Agora, novos trabalhos empreendidos por pesquisadores do Instituto D’Or de Pesquisa e Ensino (Idor) e Instituto de Ciências Biomédicas da Universidade Federal do Rio de Janeiro (ICB-UFRJ) sugerem que a harmina pode ter ainda mais alguns efeitos para a saúde humana, especialmente na regeneração das células nervosas.
Para investigar a ação da harmina sobre células neurais humanas, os pesquisadores expuseram algumas células geradoras de neurônios humanos produzidas em laboratório à substância, obtida da Ayahuasca por meio de processos químicos. Após quatro dias em contato com as células, a harmina aumentou a proliferação dessas células precursoras de neurônios humanos em mais de 70%.

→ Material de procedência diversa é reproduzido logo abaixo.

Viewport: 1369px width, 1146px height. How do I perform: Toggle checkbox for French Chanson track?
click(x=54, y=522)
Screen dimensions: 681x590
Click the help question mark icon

Os cientistas do Idor e do ICB-UFRJ também foram capazes de identificar como as células neurais humanas respondem à harmina. O efeito depende da inibição de uma determinada proteína conhecida como DYRK1A. “Sabíamos que o efeito de antidepressivos está associado ao estímulo da neurogênese em roedores. Resolvemos testar se harmina, presente em grandes quantidades na ayahuasca, faria o mesmo sobre células neurais humanas”, afirma Vanja Dakic, estudante de doutorado e uma das autoras do estudo.
“Nossos dados demonstram que a harmina é capaz de gerar novas células neurais humanas, semelhantemente ao observado com medicamentos antidepressivos disponíveis no mercado mas cujos efeitos colaterais são muitas vezes indesejáveis”, sugere Stevens Rehen, cientista renomado e pesquisador do IDOR e ICB-UFRJ. O trabalho acaba de ser publicado pela revista científica norte-americana PeerJ e foi realizado com o financeiro das agências brasileiras de fomento Faperj, CNPq, Capes, Finep, BNDES e Fapesp.

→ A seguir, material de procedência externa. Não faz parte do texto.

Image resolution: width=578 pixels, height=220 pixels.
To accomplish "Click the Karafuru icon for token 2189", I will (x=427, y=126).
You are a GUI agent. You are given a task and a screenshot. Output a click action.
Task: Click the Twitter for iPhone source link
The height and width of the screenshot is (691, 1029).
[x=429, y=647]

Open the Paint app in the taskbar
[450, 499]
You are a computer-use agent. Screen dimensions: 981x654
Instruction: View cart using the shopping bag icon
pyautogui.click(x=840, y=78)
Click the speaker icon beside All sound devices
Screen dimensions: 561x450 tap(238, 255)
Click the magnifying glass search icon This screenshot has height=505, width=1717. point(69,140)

A fabricação dessa proteína (a DYRK1A) pelo corpo, assim como de outras proteínas, é comandada por um gene que também é muito ativo no cérebro de pessoas com Síndrome de Down e pacientes com Alzheimer. Rehen diz ainda que essa observação permite pensar em estudos futuros para avaliar um eventual efeito terapêutico dessa substância sobre déficits cognitivos observados em pessoas com Síndrome de Down e doenças neurodegenerativas.
Contexto diferenciado, efeito diferenciado
As perspectivas positivas desse estudo, contudo, precisam ser contextualizadas. Afinal, não é raro que grupos de pessoas simpáticas ao uso regular tendam a considerar que, como a harmina pode ser benéfica ao crescimento celular, sua associação com as outras substâncias contidas na bebida sagrada Ayauhasca também o será a longo prazo.

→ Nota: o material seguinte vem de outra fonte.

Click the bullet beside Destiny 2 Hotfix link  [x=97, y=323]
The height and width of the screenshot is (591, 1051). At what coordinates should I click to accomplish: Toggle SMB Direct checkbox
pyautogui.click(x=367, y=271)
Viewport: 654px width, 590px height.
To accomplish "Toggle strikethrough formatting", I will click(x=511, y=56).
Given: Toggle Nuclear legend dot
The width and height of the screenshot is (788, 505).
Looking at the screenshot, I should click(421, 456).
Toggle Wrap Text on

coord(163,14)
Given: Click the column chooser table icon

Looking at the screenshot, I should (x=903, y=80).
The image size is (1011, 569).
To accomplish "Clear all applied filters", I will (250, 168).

Essa é uma conclusão precipitada. Um dos motivos é que trata-se, neste trabalho, de uma substância isolada e que, em conjunto, ela pode ter ação diferenciada, uma vez que as moléculas interagem.
Um dos exemplos mais evidentes do bom uso de compostos químicos fora do seu contexto foi a descoberta do captopril, uma substância isolada do veneno da jararaca brasileira.